The Compensation and Management Development Committee approved Goals and weights for the Annual Incentive Plan (AIP) during their February 2003 meeting.

 

Following are the specific goals and weights for the calendar year are:

 

Performance Goals


  ICP
Weighting


    PAP & IMAP
Weighting


 

Corporation WEV1 Improvement

  50 %   30 %

Sector WEV1 (President specific or sales weighted)

  10 %   30 %

Supplemental Goals

  20 %   20 %

Corporation Net Debt Reduction

  20 %   20 %

 

Each year after taking into account the recommendations of the CEO, the Committee establishes both a stated minimum threshold and target level of WEV performance together with a maximum performance level for each goal. For performance below threshold, no award for WEV improvement is earned.

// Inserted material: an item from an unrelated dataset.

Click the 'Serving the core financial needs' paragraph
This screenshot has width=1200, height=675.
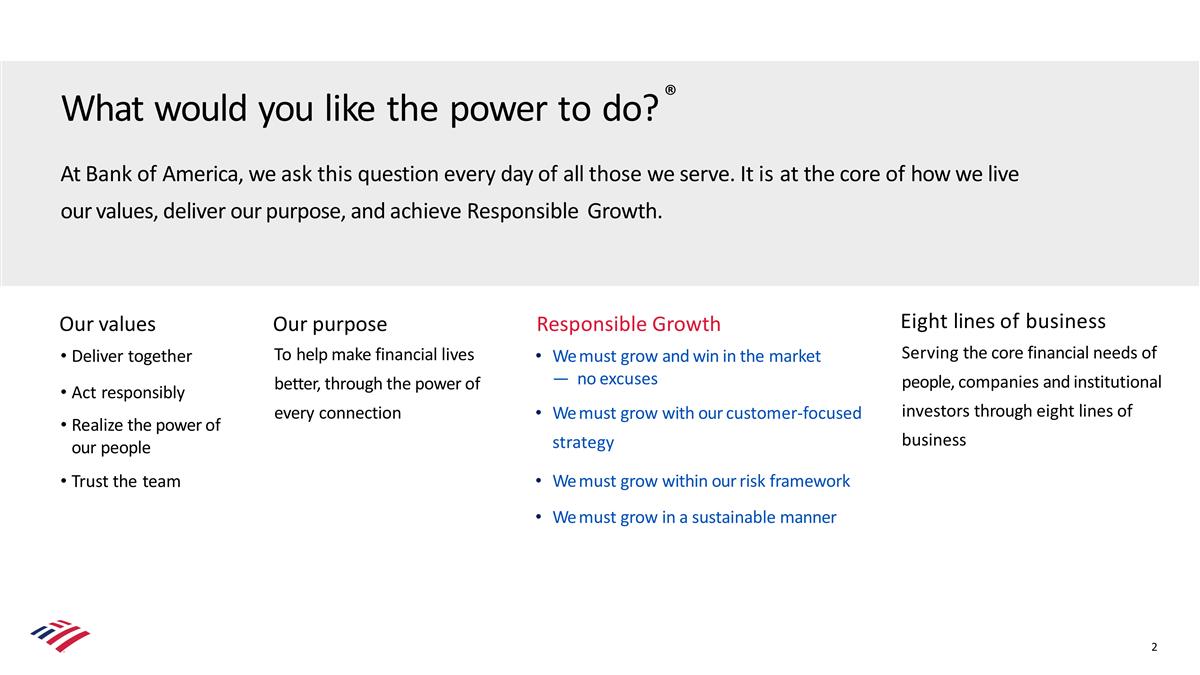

1 Warranted Equity Value (“WEV”) is a formulaic estimate of shareholder return for a given period based upon predicted annual cash flows derived by a mathematical relationship among several financial variables, including net income after tax, cost of capital, debt, and assets employed. Ordinarily, before credit for performance is earned for WEV improvement, the corporation must first earn its cost of capital; notwithstanding this, the Committee, at its sole discretion, may establish a lower threshold for a specific performance period.